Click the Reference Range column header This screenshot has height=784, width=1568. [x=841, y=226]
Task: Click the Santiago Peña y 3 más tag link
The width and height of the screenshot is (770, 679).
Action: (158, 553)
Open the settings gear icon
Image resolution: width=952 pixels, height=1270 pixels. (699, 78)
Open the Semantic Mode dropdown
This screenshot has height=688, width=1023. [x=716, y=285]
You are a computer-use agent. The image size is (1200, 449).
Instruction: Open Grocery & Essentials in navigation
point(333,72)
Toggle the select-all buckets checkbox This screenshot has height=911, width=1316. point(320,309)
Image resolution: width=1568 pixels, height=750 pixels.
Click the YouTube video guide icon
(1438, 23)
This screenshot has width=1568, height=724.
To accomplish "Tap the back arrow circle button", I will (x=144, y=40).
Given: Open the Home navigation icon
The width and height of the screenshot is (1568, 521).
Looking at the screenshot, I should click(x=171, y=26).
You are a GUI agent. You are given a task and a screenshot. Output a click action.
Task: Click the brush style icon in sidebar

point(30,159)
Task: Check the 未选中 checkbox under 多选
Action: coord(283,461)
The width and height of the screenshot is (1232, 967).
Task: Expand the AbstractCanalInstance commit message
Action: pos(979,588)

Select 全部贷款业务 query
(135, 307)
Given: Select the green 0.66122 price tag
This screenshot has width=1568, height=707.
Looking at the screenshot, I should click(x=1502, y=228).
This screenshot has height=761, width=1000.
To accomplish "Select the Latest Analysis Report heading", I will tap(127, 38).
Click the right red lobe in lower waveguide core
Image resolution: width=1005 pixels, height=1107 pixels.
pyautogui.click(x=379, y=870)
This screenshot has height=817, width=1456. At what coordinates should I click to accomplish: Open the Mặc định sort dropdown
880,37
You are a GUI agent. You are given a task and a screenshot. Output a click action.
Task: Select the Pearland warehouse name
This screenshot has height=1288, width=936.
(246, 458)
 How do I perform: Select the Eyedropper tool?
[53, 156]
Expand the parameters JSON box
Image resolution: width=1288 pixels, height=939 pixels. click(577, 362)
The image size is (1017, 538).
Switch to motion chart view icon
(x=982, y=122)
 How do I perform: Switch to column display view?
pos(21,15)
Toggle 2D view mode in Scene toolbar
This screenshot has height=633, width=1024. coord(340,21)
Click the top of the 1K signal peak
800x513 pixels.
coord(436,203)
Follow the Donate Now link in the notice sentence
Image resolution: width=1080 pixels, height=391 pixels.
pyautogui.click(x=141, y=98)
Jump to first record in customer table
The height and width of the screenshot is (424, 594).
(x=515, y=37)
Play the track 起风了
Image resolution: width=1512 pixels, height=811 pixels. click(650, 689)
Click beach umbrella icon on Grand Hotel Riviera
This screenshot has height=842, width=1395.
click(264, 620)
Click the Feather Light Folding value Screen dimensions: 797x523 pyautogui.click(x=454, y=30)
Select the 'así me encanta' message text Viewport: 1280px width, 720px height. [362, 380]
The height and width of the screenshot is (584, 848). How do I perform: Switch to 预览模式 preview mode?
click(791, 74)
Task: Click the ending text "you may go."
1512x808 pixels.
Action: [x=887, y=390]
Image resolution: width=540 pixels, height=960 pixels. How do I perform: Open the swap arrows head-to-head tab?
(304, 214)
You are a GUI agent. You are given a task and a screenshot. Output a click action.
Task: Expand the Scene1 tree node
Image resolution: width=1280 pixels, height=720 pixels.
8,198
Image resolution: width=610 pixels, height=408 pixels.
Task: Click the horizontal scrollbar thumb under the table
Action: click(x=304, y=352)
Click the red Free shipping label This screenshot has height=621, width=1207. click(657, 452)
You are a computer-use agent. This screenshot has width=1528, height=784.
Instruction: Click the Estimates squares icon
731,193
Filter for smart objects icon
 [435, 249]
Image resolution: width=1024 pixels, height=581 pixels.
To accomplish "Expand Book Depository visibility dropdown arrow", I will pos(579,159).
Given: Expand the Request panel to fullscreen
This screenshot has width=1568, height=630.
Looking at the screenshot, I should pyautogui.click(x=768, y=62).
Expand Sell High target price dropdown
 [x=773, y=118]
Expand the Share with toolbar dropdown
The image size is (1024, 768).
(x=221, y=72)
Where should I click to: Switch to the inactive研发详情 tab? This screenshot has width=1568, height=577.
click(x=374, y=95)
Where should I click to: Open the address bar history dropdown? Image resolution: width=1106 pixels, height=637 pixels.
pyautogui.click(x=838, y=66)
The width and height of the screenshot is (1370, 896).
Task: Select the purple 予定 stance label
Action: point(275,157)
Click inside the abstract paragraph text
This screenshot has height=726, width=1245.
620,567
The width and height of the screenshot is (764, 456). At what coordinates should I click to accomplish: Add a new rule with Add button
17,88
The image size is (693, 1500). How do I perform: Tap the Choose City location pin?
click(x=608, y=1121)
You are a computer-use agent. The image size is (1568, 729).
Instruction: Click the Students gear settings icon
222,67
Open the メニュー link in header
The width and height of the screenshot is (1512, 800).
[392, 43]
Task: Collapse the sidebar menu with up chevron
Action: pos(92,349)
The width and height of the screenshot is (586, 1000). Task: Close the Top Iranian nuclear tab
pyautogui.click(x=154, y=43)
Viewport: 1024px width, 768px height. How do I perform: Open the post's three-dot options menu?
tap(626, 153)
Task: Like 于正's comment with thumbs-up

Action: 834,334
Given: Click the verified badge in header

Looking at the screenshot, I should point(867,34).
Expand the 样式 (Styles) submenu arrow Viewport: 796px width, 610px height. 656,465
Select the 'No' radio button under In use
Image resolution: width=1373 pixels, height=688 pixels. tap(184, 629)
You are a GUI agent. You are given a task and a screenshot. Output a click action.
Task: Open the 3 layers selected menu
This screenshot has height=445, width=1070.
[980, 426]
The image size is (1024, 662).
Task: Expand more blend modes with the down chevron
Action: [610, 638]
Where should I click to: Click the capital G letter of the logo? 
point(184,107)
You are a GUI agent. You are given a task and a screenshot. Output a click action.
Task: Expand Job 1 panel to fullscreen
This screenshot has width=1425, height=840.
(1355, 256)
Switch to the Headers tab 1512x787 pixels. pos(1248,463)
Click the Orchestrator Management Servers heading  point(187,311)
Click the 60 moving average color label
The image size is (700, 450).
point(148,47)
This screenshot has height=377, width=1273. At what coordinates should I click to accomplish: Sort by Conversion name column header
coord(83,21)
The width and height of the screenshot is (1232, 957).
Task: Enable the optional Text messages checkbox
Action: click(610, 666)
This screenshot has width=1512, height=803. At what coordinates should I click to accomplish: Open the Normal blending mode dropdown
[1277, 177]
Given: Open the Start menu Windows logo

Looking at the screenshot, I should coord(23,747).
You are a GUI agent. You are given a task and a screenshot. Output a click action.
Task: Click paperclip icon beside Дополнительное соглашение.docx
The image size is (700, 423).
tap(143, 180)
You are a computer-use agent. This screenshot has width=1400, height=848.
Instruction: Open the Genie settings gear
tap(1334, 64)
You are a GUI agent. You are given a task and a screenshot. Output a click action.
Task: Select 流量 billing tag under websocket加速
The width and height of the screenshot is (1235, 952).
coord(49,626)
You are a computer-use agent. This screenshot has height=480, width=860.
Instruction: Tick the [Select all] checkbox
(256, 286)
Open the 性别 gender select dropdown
════════════════
→ TASK
Express the data above as a JSON list of strings with one string per line, leaving out blank lines.

→ CORRECT RESULT
[
  "Click the Reference Range column header This screenshot has height=784, width=1568. [x=841, y=226]",
  "Task: Click the Santiago Peña y 3 más tag link",
  "The width and height of the screenshot is (770, 679).",
  "Action: (158, 553)",
  "Open the settings gear icon",
  "Image resolution: width=952 pixels, height=1270 pixels. (699, 78)",
  "Open the Semantic Mode dropdown",
  "This screenshot has height=688, width=1023. [x=716, y=285]",
  "You are a computer-use agent. The image size is (1200, 449).",
  "Instruction: Open Grocery & Essentials in navigation",
  "point(333,72)",
  "Toggle the select-all buckets checkbox This screenshot has height=911, width=1316. point(320,309)",
  "Image resolution: width=1568 pixels, height=750 pixels.",
  "Click the YouTube video guide icon",
  "(1438, 23)",
  "This screenshot has width=1568, height=724.",
  "To accomplish \"Tap the back arrow circle button\", I will (x=144, y=40).",
  "Given: Open the Home navigation icon",
  "The width and height of the screenshot is (1568, 521).",
  "Looking at the screenshot, I should click(x=171, y=26).",
  "You are a GUI agent. You are given a task and a screenshot. Output a click action.",
  "Task: Click the brush style icon in sidebar",
  "point(30,159)",
  "Task: Check the 未选中 checkbox under 多选",
  "Action: coord(283,461)",
  "The width and height of the screenshot is (1232, 967).",
  "Task: Expand the AbstractCanalInstance commit message",
  "Action: pos(979,588)",
  "Select 全部贷款业务 query",
  "(135, 307)",
  "Given: Select the green 0.66122 price tag",
  "This screenshot has width=1568, height=707.",
  "Looking at the screenshot, I should click(x=1502, y=228).",
  "This screenshot has height=761, width=1000.",
  "To accomplish \"Select the Latest Analysis Report heading\", I will tap(127, 38).",
  "Click the right red lobe in lower waveguide core",
  "Image resolution: width=1005 pixels, height=1107 pixels.",
  "pyautogui.click(x=379, y=870)",
  "This screenshot has height=817, width=1456. At what coordinates should I click to accomplish: Open the Mặc định sort dropdown",
  "880,37",
  "You are a GUI agent. You are given a task and a screenshot. Output a click action.",
  "Task: Select the Pearland warehouse name",
  "This screenshot has height=1288, width=936.",
  "(246, 458)",
  " How do I perform: Select the Eyedropper tool?",
  "[53, 156]",
  "Expand the parameters JSON box",
  "Image resolution: width=1288 pixels, height=939 pixels. click(577, 362)",
  "The image size is (1017, 538).",
  "Switch to motion chart view icon",
  "(x=982, y=122)",
  " How do I perform: Switch to column display view?",
  "pos(21,15)",
  "Toggle 2D view mode in Scene toolbar",
  "This screenshot has height=633, width=1024. coord(340,21)",
  "Click the top of the 1K signal peak",
  "800x513 pixels.",
  "coord(436,203)",
  "Follow the Donate Now link in the notice sentence",
  "Image resolution: width=1080 pixels, height=391 pixels.",
  "pyautogui.click(x=141, y=98)",
  "Jump to first record in customer table",
  "The height and width of the screenshot is (424, 594).",
  "(x=515, y=37)",
  "Play the track 起风了",
  "Image resolution: width=1512 pixels, height=811 pixels. click(650, 689)",
  "Click beach umbrella icon on Grand Hotel Riviera",
  "This screenshot has height=842, width=1395.",
  "click(264, 620)",
  "Click the Feather Light Folding value Screen dimensions: 797x523 pyautogui.click(x=454, y=30)",
  "Select the 'así me encanta' message text Viewport: 1280px width, 720px height. [362, 380]",
  "The height and width of the screenshot is (584, 848). How do I perform: Switch to 预览模式 preview mode?",
  "click(791, 74)",
  "Task: Click the ending text \"you may go.\"",
  "1512x808 pixels.",
  "Action: [x=887, y=390]",
  "Image resolution: width=540 pixels, height=960 pixels. How do I perform: Open the swap arrows head-to-head tab?",
  "(304, 214)",
  "You are a GUI agent. You are given a task and a screenshot. Output a click action.",
  "Task: Expand the Scene1 tree node",
  "Image resolution: width=1280 pixels, height=720 pixels.",
  "8,198",
  "Image resolution: width=610 pixels, height=408 pixels.",
  "Task: Click the horizontal scrollbar thumb under the table",
  "Action: click(x=304, y=352)",
  "Click the red Free shipping label This screenshot has height=621, width=1207. click(657, 452)",
  "You are a computer-use agent. This screenshot has width=1528, height=784.",
  "Instruction: Click the Estimates squares icon",
  "731,193",
  "Filter for smart objects icon",
  " [435, 249]",
  "Image resolution: width=1024 pixels, height=581 pixels.",
  "To accomplish \"Expand Book Depository visibility dropdown arrow\", I will pos(579,159).",
  "Given: Expand the Request panel to fullscreen",
  "This screenshot has width=1568, height=630.",
  "Looking at the screenshot, I should pyautogui.click(x=768, y=62).",
  "Expand Sell High target price dropdown",
  " [x=773, y=118]",
  "Expand the Share with toolbar dropdown",
  "The image size is (1024, 768).",
  "(x=221, y=72)",
  "Where should I click to: Switch to the inactive研发详情 tab? This screenshot has width=1568, height=577.",
  "click(x=374, y=95)",
  "Where should I click to: Open the address bar history dropdown? Image resolution: width=1106 pixels, height=637 pixels.",
  "pyautogui.click(x=838, y=66)",
  "The width and height of the screenshot is (1370, 896).",
  "Task: Select the purple 予定 stance label",
  "Action: point(275,157)",
  "Click inside the abstract paragraph text",
  "This screenshot has height=726, width=1245.",
  "620,567",
  "The width and height of the screenshot is (764, 456). At what coordinates should I click to accomplish: Add a new rule with Add button",
  "17,88",
  "The image size is (693, 1500). How do I perform: Tap the Choose City location pin?",
  "click(x=608, y=1121)",
  "You are a computer-use agent. The image size is (1568, 729).",
  "Instruction: Click the Students gear settings icon",
  "222,67",
  "Open the メニュー link in header",
  "The width and height of the screenshot is (1512, 800).",
  "[392, 43]",
  "Task: Collapse the sidebar menu with up chevron",
  "Action: pos(92,349)",
  "The width and height of the screenshot is (586, 1000). Task: Close the Top Iranian nuclear tab",
  "pyautogui.click(x=154, y=43)",
  "Viewport: 1024px width, 768px height. How do I perform: Open the post's three-dot options menu?",
  "tap(626, 153)",
  "Task: Like 于正's comment with thumbs-up",
  "Action: 834,334",
  "Given: Click the verified badge in header",
  "Looking at the screenshot, I should point(867,34).",
  "Expand the 样式 (Styles) submenu arrow Viewport: 796px width, 610px height. 656,465",
  "Select the 'No' radio button under In use",
  "Image resolution: width=1373 pixels, height=688 pixels. tap(184, 629)",
  "You are a GUI agent. You are given a task and a screenshot. Output a click action.",
  "Task: Open the 3 layers selected menu",
  "This screenshot has height=445, width=1070.",
  "[980, 426]",
  "The image size is (1024, 662).",
  "Task: Expand more blend modes with the down chevron",
  "Action: [610, 638]",
  "Where should I click to: Click the capital G letter of the logo? ",
  "point(184,107)",
  "You are a GUI agent. You are given a task and a screenshot. Output a click action.",
  "Task: Expand Job 1 panel to fullscreen",
  "This screenshot has width=1425, height=840.",
  "(1355, 256)",
  "Switch to the Headers tab 1512x787 pixels. pos(1248,463)",
  "Click the Orchestrator Management Servers heading  point(187,311)",
  "Click the 60 moving average color label",
  "The image size is (700, 450).",
  "point(148,47)",
  "This screenshot has height=377, width=1273. At what coordinates should I click to accomplish: Sort by Conversion name column header",
  "coord(83,21)",
  "The width and height of the screenshot is (1232, 957).",
  "Task: Enable the optional Text messages checkbox",
  "Action: click(610, 666)",
  "This screenshot has width=1512, height=803. At what coordinates should I click to accomplish: Open the Normal blending mode dropdown",
  "[1277, 177]",
  "Given: Open the Start menu Windows logo",
  "Looking at the screenshot, I should coord(23,747).",
  "You are a GUI agent. You are given a task and a screenshot. Output a click action.",
  "Task: Click paperclip icon beside Дополнительное соглашение.docx",
  "The image size is (700, 423).",
  "tap(143, 180)",
  "You are a computer-use agent. This screenshot has width=1400, height=848.",
  "Instruction: Open the Genie settings gear",
  "tap(1334, 64)",
  "You are a GUI agent. You are given a task and a screenshot. Output a click action.",
  "Task: Select 流量 billing tag under websocket加速",
  "The width and height of the screenshot is (1235, 952).",
  "coord(49,626)",
  "You are a computer-use agent. This screenshot has height=480, width=860.",
  "Instruction: Tick the [Select all] checkbox",
  "(256, 286)",
  "Open the 性别 gender select dropdown"
]